Australia at COP27

From 6 November to 20 November, Australian representatives including Minister for Climate Change and Energy, Chris Bowen, attended the 2022 United Nations Climate Change Conference (COP27) in Sharm El-Sheikh, Egypt.

The Climate Change Performance Index, released midway through the conference, shows Australia moving from 59 to 55 out of 63 nations. The CCPI also has Australia rising from 59 to 39 on policy.

In the first week, Australia announced that it is bidding to co-host COP31 in 2026 with the Pacific Island nations.

At 4:00am local time on Sunday 20 November 2022, the conference closed with an agreement to provide “loss and damage” funding for vulnerable countries hit hard by climate disasters. The details of the fund are to be discussed and agreed at COP28 in late 2023.

Parties to the agreement reaffirmed the commitment to limit global temperature rise to 1.5 degrees Celsius above pre-industrial levels. However, a new report from UN Climate Change claims that the implementation of current pledges by national governments puts the world on track for a 2.5 degrees Celsius increase by the end of the century.

During and in the lead up to the conference, Australia has joined these initiatives:

  • Net Zero Government Initiative
  • Global Methane Pledge
  • Green Shipping Challenge
  • Global Mangrove Alliance
  • Global Offshore Wind Alliance

Net Zero Government Initiative

This initiative encourages governments to lead by example and achieve net-zero emissions from national government operations by 2050.

The Albanese Government will invest $7.1 million over 2 years to kick-start the APS’s transition to net zero through measures that include:

  • demanding improved energy efficiency of government property;
  • increasing renewable energy supply;
  • using government spending power to take action on climate change and support energy projects through the Buy Australian Plan; and
  • re-instating public reporting of government emissions to transparently track progress to the target.

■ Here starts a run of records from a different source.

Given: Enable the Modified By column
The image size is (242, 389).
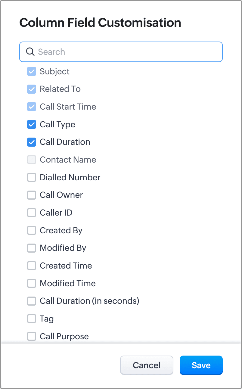Looking at the screenshot, I should [x=32, y=248].
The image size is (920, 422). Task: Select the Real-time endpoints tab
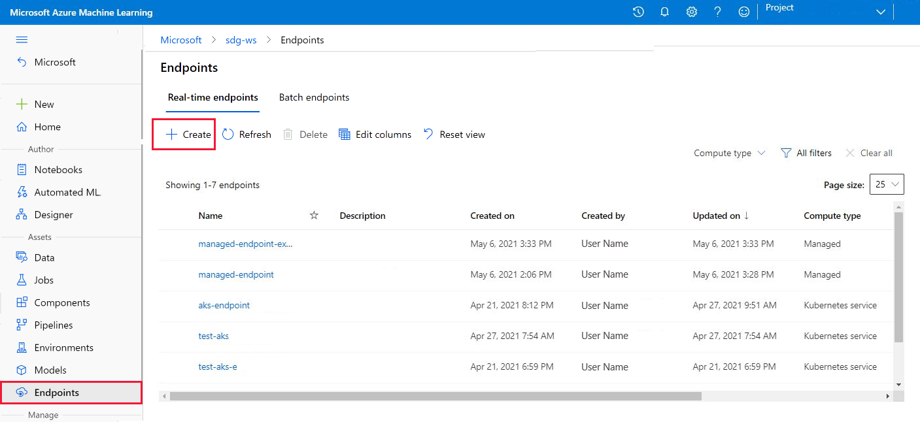[x=213, y=97]
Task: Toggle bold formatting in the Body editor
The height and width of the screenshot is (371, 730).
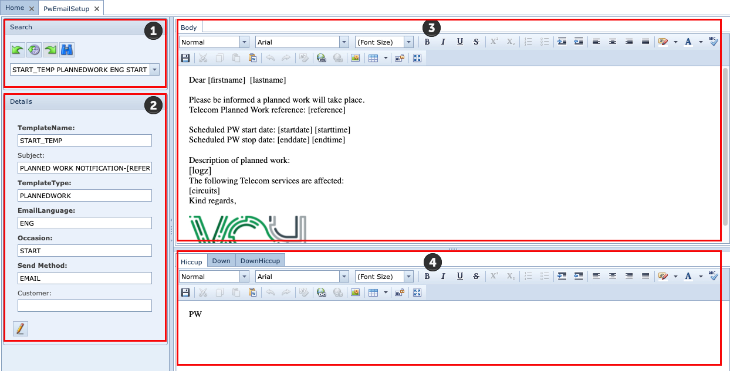Action: click(427, 42)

$15.9 million has been committed over 4 years to implement a 75% low emissions vehicle target for the Commonwealth Fleet by 2025 for new passenger vehicle purchases and leases.

Other countries joining the initiative include: the United States, France, Germany, Israel, New Zealand, Japan, and the United Kingdom.

Global Methane Pledge

Launched at 2021’s COP26, the Global Methane Pledge aims to cut anthropogenic methane emissions by at least 30 percent by 2030 from 2020 levels.

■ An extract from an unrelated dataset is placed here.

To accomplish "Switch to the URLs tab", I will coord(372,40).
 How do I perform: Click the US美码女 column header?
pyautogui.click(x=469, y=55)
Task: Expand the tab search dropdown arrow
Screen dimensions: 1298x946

Australia signed on to the non-binding Pledge in the lead up to COP27, after the Morrison Government refused to sign last year.

Reducing methane emissions requires action in agriculture, resources and energy, and waste sectors.

The Australian Government is providing targeted funding to work with farmers to reduce methane emissions by enteric fermentation, including $8 million under the Powering Australia Plan to support the commericalisation of seaweed-based livestock feed supplements.  

Green Shipping Challenge

This is a global pledge to clean up the international shipping industry. Australia was invited to join the by United States President Joe Biden at the Major Economies Forum in June, signing on at COP27 in Sharm El-Sheikh.

The Green Shipping Challenge focuses on zero-emissions fuels and renewable energy infrastructure, and encourages countries, ports and shipping companies to reduce emissions from the shipping sector.

Global Mangrove Alliance

Launched by the United Arab Emirates and Indonesia, the Mangrove Alliance for Climate (MAC) aims to increase and accelerate conservation, restoration, and plantation efforts of mangrove ecosystems to help combat climate change and support adaption.

The Alliance aims to increase the global area of mangrove habitat by 20 per cent by the year 2030.

Global Offshore Wind Alliance

The Global Offshore Wind Alliance (GOWA) aims to see 380 gigawatts (GW) of offshore wind infrastructure built around the world by 2030. The Alliance will share knowledge and support countries to create the building blocks for offshore wind, including framework conditions, financial de-risking and system integration.